Material Economics is based in Stockholm, Sweden, and specialises in ESG consulting. Its group of more than 30 experts help clients develop sustainability strategies with a focus on “circularity,” detailed and data-driven approaches for sustainable materials systems in companies and across industries. As part of the deal, CEO Per-Anders Enkvist, along with his co-founders Per Klevnäs and Robert Westerdahl, join the firm’s sustainability practice. Each of them, as it happens, is already a McKinsey alumnus, bringing their career journey full circle.

Notably, Enkvist formerly led McKinsey’s work related to climate change, and co-developed the firm’s greenhouse gas abatement cost curve, which included more than 30 national iterations.
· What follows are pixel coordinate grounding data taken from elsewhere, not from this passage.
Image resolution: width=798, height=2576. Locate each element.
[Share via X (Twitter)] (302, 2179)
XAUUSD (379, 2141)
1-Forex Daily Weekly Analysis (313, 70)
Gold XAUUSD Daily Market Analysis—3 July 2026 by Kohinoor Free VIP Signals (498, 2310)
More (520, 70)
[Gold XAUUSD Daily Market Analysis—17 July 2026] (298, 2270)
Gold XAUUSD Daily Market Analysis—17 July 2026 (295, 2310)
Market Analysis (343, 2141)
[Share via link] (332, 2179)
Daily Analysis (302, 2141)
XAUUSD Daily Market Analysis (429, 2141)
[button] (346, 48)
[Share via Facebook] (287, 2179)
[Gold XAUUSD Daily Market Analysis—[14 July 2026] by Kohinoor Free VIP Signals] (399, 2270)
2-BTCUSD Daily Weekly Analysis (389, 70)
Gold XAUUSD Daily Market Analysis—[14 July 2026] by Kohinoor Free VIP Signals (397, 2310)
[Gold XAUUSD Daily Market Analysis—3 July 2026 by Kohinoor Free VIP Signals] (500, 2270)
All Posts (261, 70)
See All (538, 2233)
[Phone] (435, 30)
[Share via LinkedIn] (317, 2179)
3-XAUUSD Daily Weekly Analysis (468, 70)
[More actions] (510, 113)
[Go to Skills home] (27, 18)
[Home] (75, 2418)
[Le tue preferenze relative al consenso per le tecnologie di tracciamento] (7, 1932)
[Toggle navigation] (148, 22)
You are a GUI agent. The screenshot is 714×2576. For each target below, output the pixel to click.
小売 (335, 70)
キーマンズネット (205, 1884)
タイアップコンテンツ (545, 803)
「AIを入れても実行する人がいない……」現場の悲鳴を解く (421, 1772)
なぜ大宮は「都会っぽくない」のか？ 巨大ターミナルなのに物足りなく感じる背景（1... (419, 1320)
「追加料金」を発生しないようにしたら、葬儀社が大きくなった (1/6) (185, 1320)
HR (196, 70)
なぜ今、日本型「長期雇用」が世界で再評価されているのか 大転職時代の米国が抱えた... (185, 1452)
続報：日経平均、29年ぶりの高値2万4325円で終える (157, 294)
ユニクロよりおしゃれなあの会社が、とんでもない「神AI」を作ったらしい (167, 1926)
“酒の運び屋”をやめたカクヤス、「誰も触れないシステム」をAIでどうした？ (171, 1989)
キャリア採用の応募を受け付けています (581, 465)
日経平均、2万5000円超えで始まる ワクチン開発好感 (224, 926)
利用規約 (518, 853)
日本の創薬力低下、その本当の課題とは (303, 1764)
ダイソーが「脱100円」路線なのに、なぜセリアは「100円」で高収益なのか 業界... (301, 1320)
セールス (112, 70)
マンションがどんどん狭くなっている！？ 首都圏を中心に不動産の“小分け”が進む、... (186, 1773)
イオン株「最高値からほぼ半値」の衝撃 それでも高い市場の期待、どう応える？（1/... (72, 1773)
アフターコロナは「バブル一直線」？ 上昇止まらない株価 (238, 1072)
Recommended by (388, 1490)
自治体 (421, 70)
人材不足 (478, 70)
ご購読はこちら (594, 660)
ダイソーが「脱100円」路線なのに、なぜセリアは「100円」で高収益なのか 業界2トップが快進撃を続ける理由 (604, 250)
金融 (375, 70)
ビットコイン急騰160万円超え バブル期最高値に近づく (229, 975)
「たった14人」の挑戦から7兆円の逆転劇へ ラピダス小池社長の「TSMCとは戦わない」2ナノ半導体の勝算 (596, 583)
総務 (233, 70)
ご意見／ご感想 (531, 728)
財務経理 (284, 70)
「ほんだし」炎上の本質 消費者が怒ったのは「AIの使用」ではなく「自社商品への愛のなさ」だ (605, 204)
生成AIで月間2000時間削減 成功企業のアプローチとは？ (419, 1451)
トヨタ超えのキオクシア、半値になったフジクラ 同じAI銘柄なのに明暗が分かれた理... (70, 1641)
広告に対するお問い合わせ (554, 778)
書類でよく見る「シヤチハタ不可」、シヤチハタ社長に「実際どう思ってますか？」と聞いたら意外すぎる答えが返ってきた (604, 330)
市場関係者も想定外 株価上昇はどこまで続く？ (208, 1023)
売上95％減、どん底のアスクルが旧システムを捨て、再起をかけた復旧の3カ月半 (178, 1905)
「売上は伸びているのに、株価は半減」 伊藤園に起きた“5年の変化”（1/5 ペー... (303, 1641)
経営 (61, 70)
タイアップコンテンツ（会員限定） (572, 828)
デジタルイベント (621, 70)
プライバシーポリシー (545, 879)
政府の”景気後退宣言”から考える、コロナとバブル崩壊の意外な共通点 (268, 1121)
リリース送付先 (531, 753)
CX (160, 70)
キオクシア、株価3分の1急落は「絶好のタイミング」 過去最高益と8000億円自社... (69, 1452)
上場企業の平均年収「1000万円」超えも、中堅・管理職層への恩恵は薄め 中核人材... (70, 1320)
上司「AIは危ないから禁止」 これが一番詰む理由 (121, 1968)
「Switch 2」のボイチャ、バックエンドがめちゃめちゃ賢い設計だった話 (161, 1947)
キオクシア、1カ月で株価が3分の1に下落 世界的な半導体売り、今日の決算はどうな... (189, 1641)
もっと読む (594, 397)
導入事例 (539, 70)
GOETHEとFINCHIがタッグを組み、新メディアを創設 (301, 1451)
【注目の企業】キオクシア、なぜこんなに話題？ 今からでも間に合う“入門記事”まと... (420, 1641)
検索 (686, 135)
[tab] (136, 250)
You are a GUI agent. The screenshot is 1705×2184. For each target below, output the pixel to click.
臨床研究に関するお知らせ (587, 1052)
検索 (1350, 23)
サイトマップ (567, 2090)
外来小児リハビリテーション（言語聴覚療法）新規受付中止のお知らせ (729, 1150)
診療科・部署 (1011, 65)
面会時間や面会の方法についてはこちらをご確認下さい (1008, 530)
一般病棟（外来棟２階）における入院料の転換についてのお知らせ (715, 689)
It remains one of the most used and quoted tools for thinking quantitatively about the economic, business, and social implications of mitigating climate change. As companies find simply transitioning to renewable energy is not always enough to meet net-zero targets, it is this kind of methodology that Enkvist is excited to promote as part of McKinsey once more.

He commented, “Some 45% of global greenhouse gases arise from the production and use of basic materials, products, and food… Company after company now finds it must address these challenges in their own production, supply chains, and business models. These issues have long been the focus of our work at Material Economics. I am really excited to join forces with McKinsey to have even more positive impact from the expertise and knowledge we have built up.”